O Hospital informou à reportagem que a morte de Ricardo foi declarada às 18h30 após cinco minutos de procedimentos médicos que não obtiveram sucesso. "O Estado têm de dar uma resposta imediata. É isso que estamos cobrando diante da situação visível e flagrante. Sem dúvida, a ação foi totalmente desproporcional, ilegal e resultou numa tristeza enorme para habitantes da região que conheciam Ricardo", disse o ouvidor.
Protesto
Nesta quinta-feira, dezenas de moradores da região e colegas que trabalhavam com Ricardo no serviço de catador de material reciclável realizaram uma manifestação na Rua Mourato Coelho. Os manifestantes reclamaram da truculência da ação policial e pediram justiça para o caso. A rua ficou fechada por cerca de duas horas e o ato seguiu pela Rua Teodoro Sampaio, interrompendo o trânsito no local.

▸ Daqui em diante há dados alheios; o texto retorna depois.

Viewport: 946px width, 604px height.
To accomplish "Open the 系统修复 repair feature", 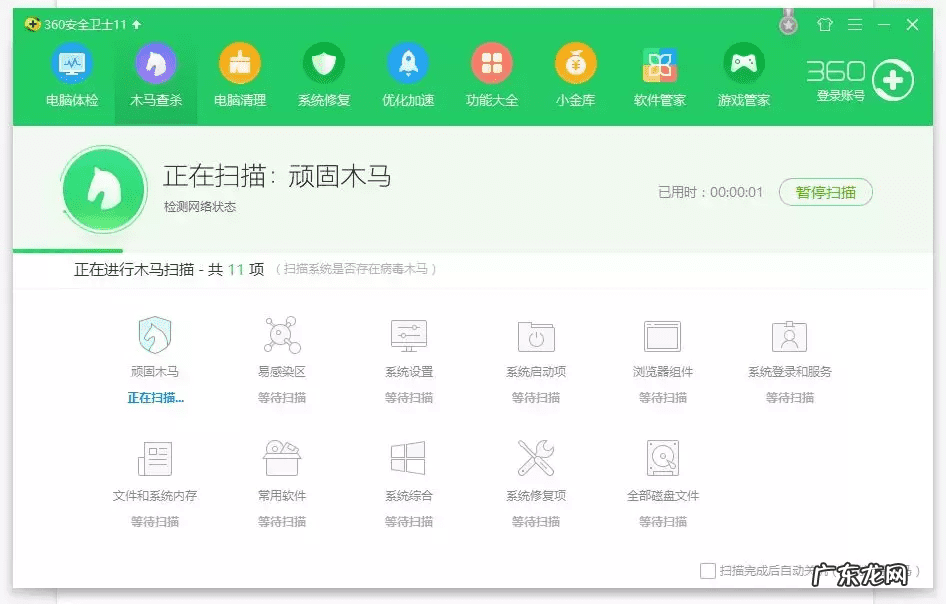I will point(323,75).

O ato foi marcado pela consternação dos que conheciam o morador de rua. Segundo amigos da vítima, ele vivia em situação de rua há quase 20 anos, sem episódios de violência e sempre recolhendo material pelas ruas de Pinheiros, trabalho com o qual recebia de R$ 40 a R$ 100 por dia. A carroça que Ricardo usava no serviço serviu como parte da homenagem, recebendo flores, velas e fotos do morador.
Cartazes cobravam investigação rigorosa do caso, criticavam a PM e enalteciam a personalidade da vítima. "Todo mundo o conhecia por aqui, sabemos que ele não causava problema. Foi desumano o que fizeram com ele", disse o morador de rua Givanildo Marinho da Silva, de 52 anos.
Fabiano da Silva Soares, de 25 anos, que trabalha com coleta de material reciclável, exaltou a energia de Ricardo de, com três carroças, trabalhar todos os dias do amanhecer ao anoitecer. "Era 'brother' nosso que estava aqui há 20 anos fazendo o serviço dele. Será que um pedaço de pizza vale uma vida?", questionou, enquanto empunhava um megafone usado para entoar as palavras de ordem por justiça no caso.
Sônia Regina Pias, que trabalha próximo ao local da morte, disse ter ficado "revoltada" com a atuação policial. "O que assisti foi a uma cena de assassinato. Foi uma ação completamente maluca contra um homem que tinha um pequeno pedaço de pau", disse.
O padre Júlio Lancellotti, da Pastoral Povo da Rua, integrou o protesto. "Viemos aqui demonstrar nosso repúdio a esse assassinato, a essa execução, deixando claro o pico de violência policial. Manifestamos a nossa solidariedade", disse.